Exercise instructions »
Leave the images out. Give every line below again, precisely.

Data extract »
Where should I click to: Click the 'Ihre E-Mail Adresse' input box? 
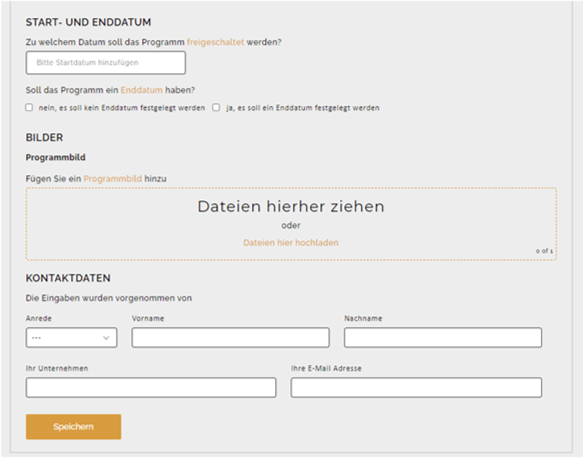click(416, 387)
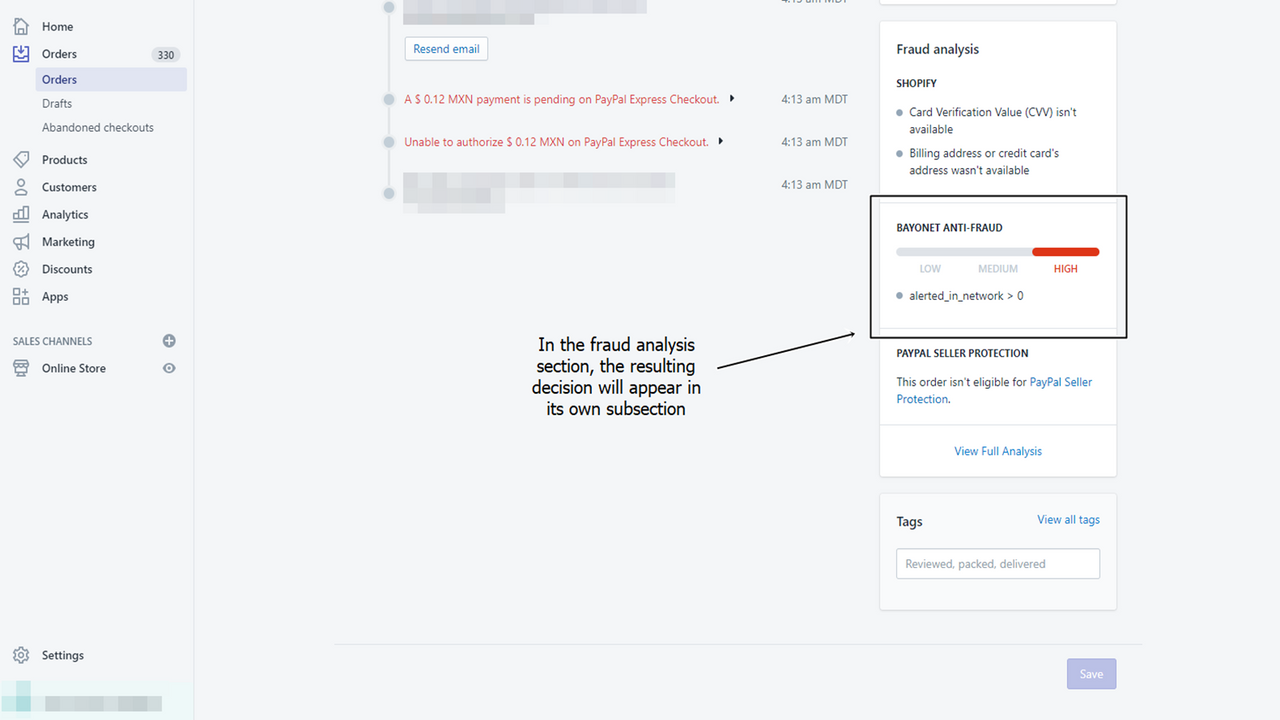The height and width of the screenshot is (720, 1280).
Task: Open Products via its tag icon
Action: tap(21, 159)
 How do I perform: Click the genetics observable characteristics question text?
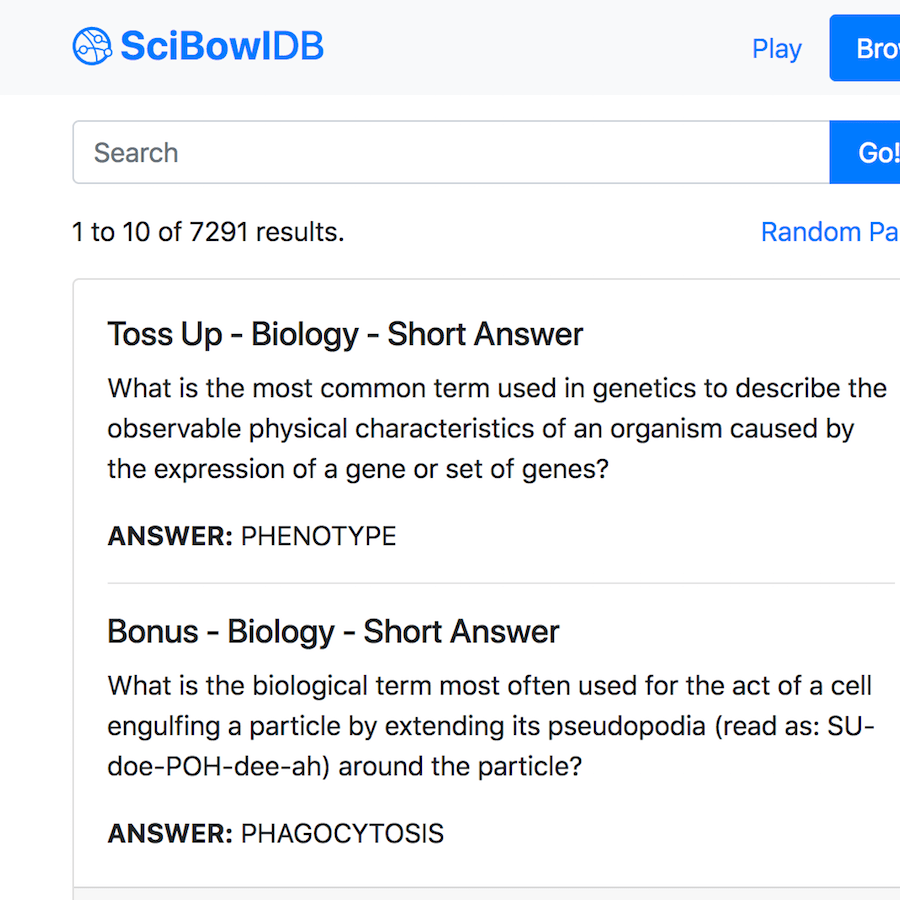[480, 428]
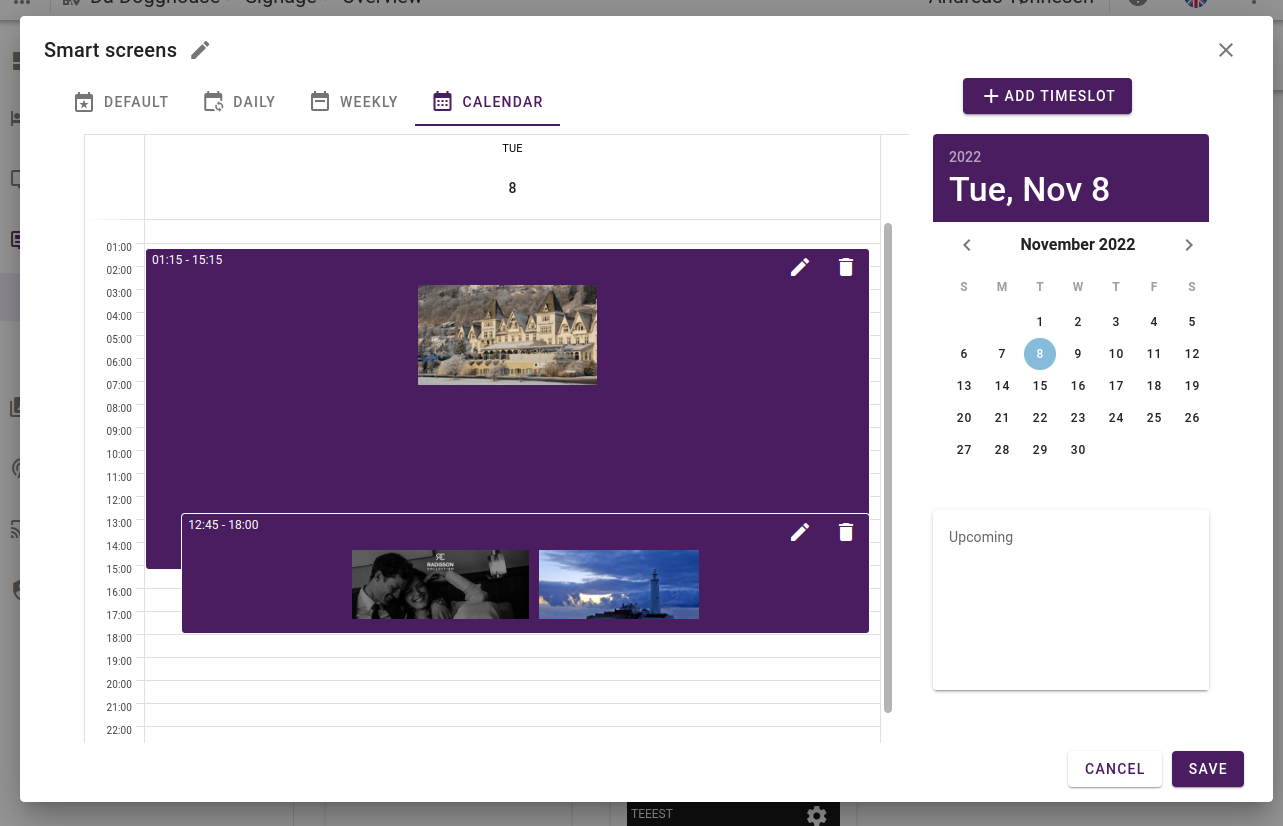Open the language selector with the UK flag
The width and height of the screenshot is (1283, 826).
click(1194, 4)
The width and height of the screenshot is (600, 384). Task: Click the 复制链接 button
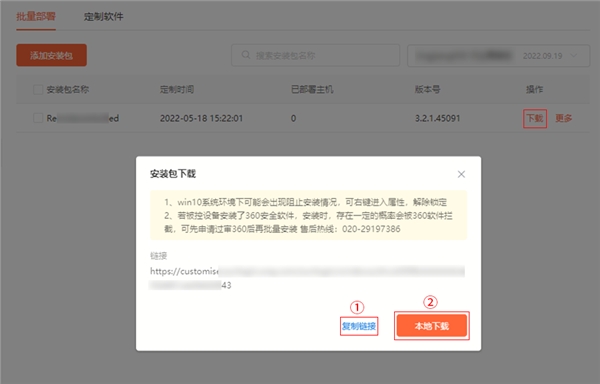[359, 326]
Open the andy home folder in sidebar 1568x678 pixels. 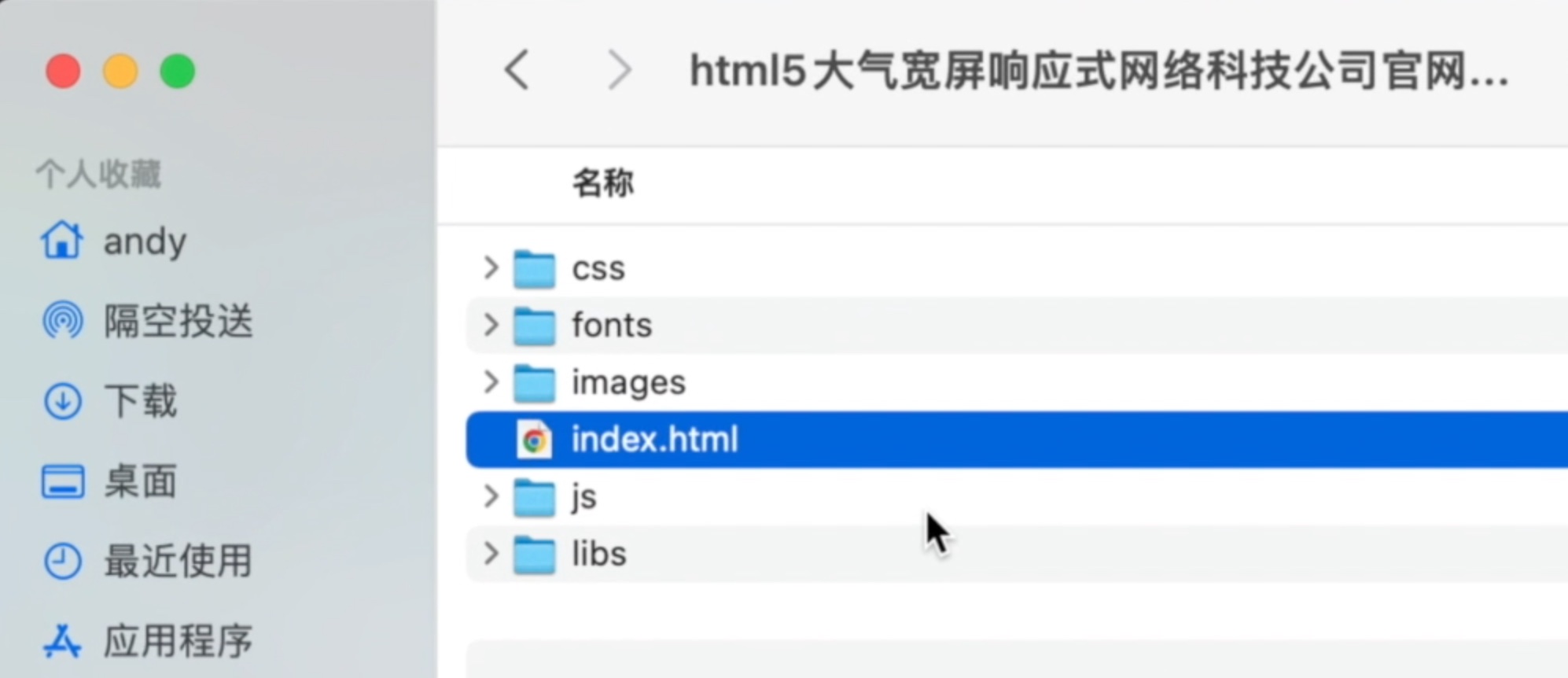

Completed task »
Where should I click to: Click the 'Ihre E-Mail Adresse' input box? 
click(416, 387)
The height and width of the screenshot is (720, 1280).
Task: Open Products via its tag icon
Action: tap(21, 159)
 How do I perform: Click the genetics observable characteristics question text?
[480, 428]
Open the language selector with the UK flag
The width and height of the screenshot is (1283, 826).
click(1194, 4)
The width and height of the screenshot is (600, 384). Task: Click the 复制链接 button
[359, 326]
Open the andy home folder in sidebar 1568x678 pixels. 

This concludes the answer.